Whose Rights?

If any issue is a hot potato today, a subject that divides people as few others do, it’s the so-called “LGBTQ” (and other variations) Rights.  As I write this, the national assembly of one of America’s largest Christian denominations is deliberating the matter—and, regardless of the final vote, strident discord and schism are inevitable.

I, for one, understand that if the state declares itself the supreme arbiter of all matters social and personal, the state can and will legally define, for instance, marriage—as it has.  I’m not happy about it and I believe the state has (once again) far overstepped its proper bounds.[1]  But, for the time being, as we often ruefully say: it is what it is.

Meanwhile, a number of things deeply concern many of us.  We are not being asked to merely tacitly accept same-sex marriage but to proclaim it “good.”  Some of us have been intentionally singled out for persecution in our businesses when we do not join the celebration.  Parental responsibility for their children has been abrogated in some localities such that abortions and sex-change measures may be provided with neither parental consent nor even parental knowledge!  And so the diversity revolution continues.

The Scriptural perspective is, I believe, abundantly clear.  It takes a bizarre exegetical end-run to re-define marriage and to bless homosexual activities.  But, lest we be branded with the ubiquitous “homophobe” label, we must be excruciatingly self-aware and responsive to our Lord’s requirement to seek the good of all our neighbors.  One fundamental goal should be to earn the trust of those who violently oppose us by listening, learning, and asking sensitive questions.
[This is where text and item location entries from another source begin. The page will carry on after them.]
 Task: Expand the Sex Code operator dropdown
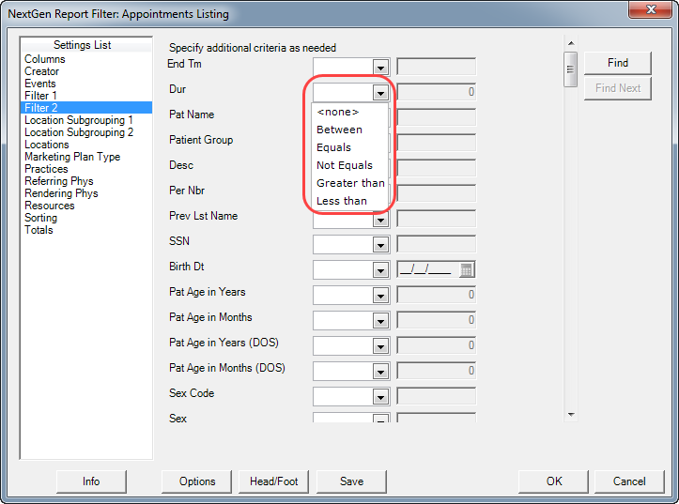click(x=380, y=397)
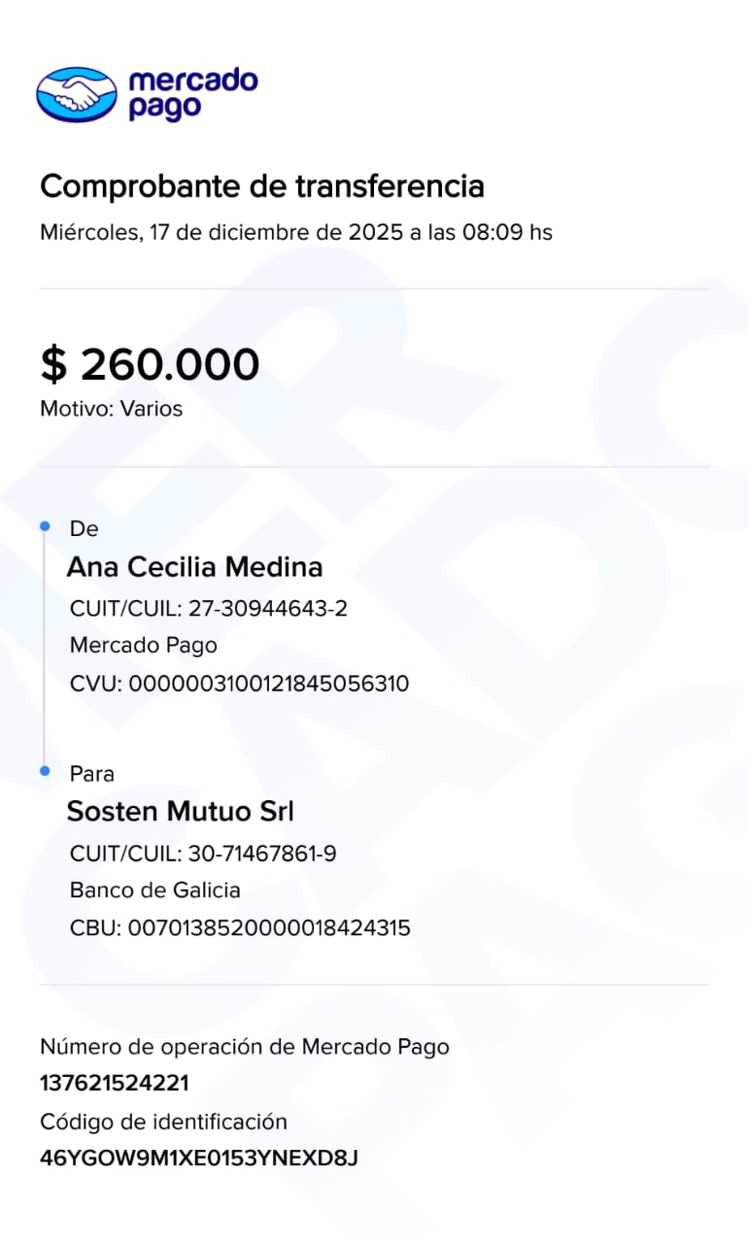The height and width of the screenshot is (1243, 749).
Task: Click "Mercado Pago" under the sender details
Action: coord(144,646)
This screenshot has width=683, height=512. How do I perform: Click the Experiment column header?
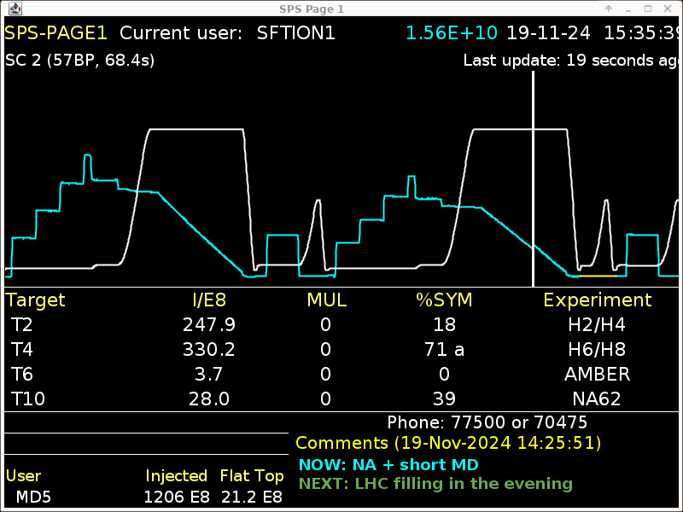(x=597, y=300)
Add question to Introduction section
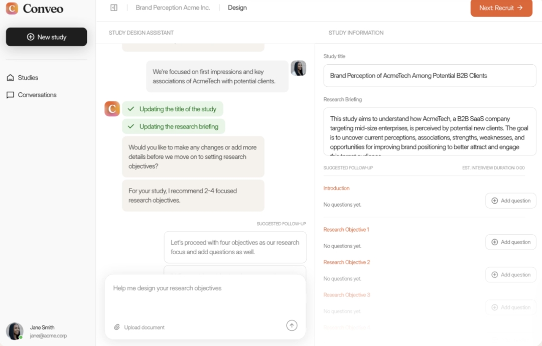The height and width of the screenshot is (346, 542). (510, 201)
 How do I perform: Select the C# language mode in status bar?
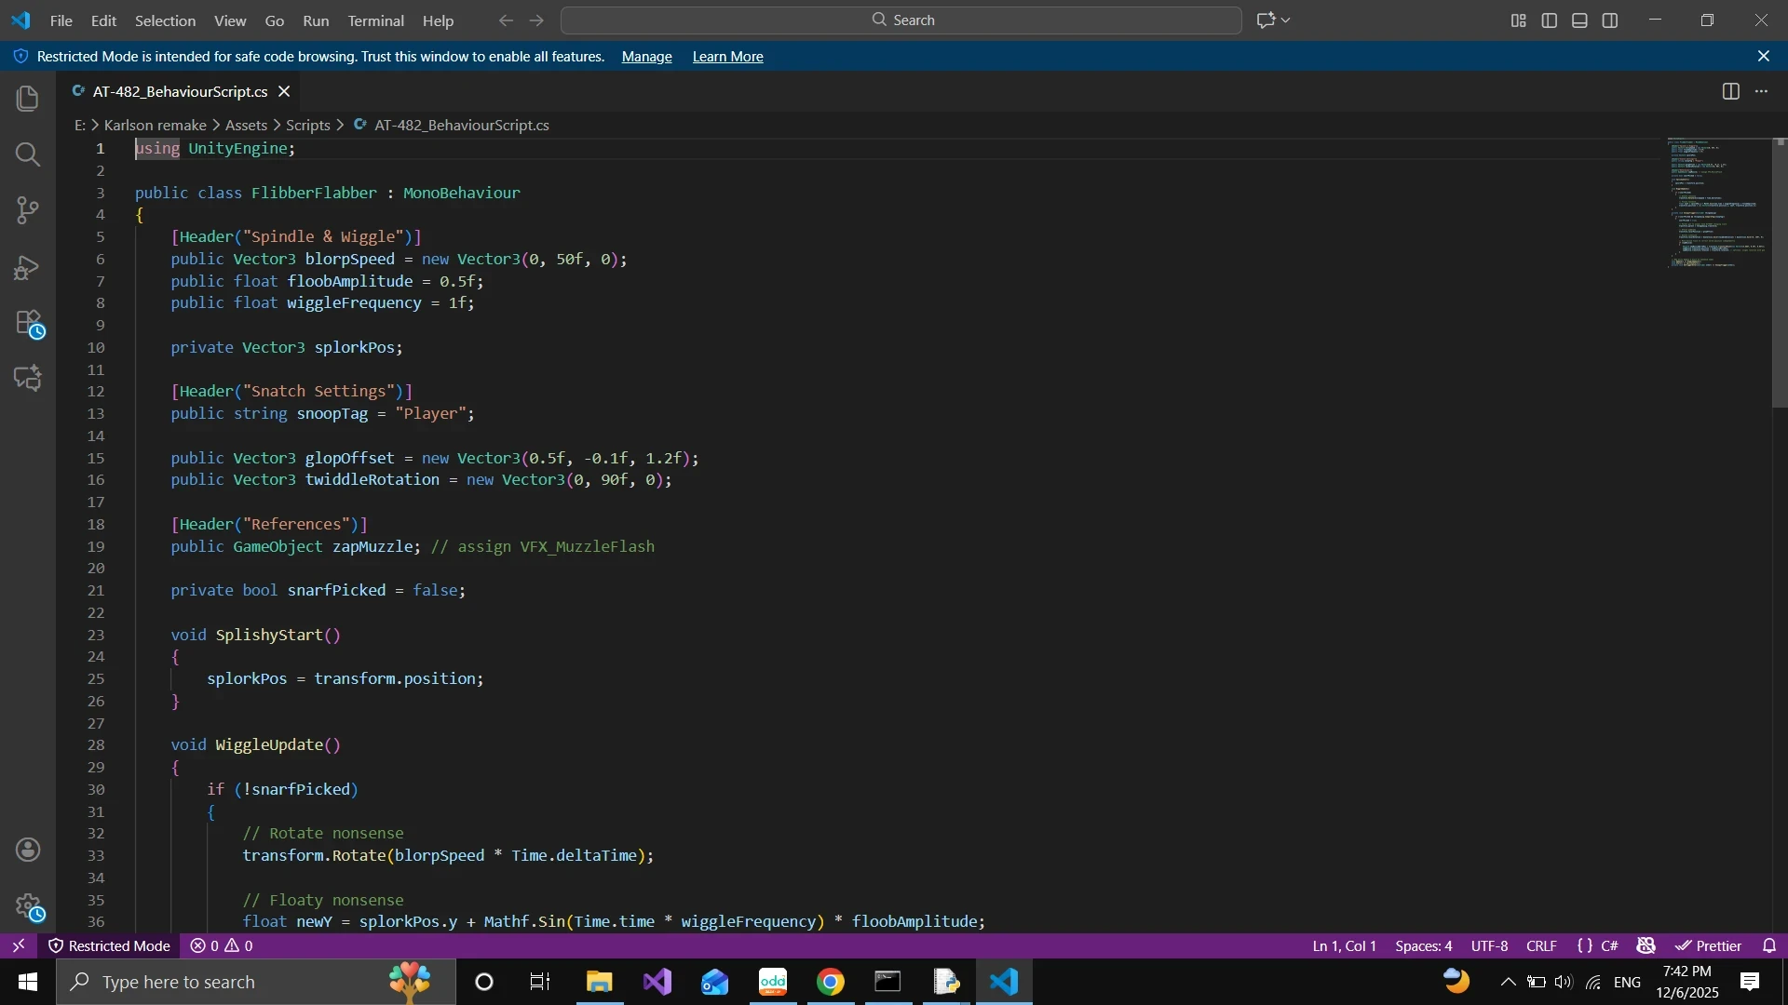click(1608, 945)
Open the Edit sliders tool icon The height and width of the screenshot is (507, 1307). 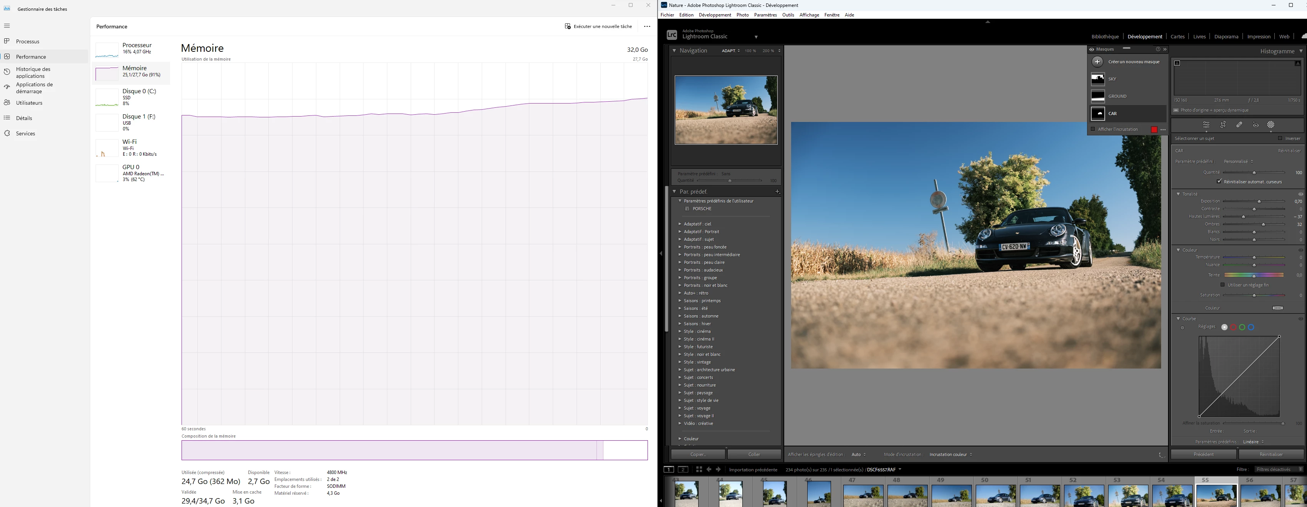(x=1206, y=125)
What Godly tactics would you suggest?

[1] The role of the state is summarized in 1 Peter 2:14 …to punish those who do evil and to praise those who do good. (ESV)

 

 

2 thoughts on “Whose Rights?”

  1. The pastor of my church in Myrtle Beach SC, Dr. Jeff Dunn, has had great success in ministry by applying and teaching those under his spiritual authority, that we as Christians should neither “condone nor condem” those entangled in homosexuality but that by our love for them and our love for Christ, “convict” them to seek Christ’s forgiveness and power for help. It sounds simplistic but I saw it change lives, break down walls between God’s children and spread godliness in his congregation.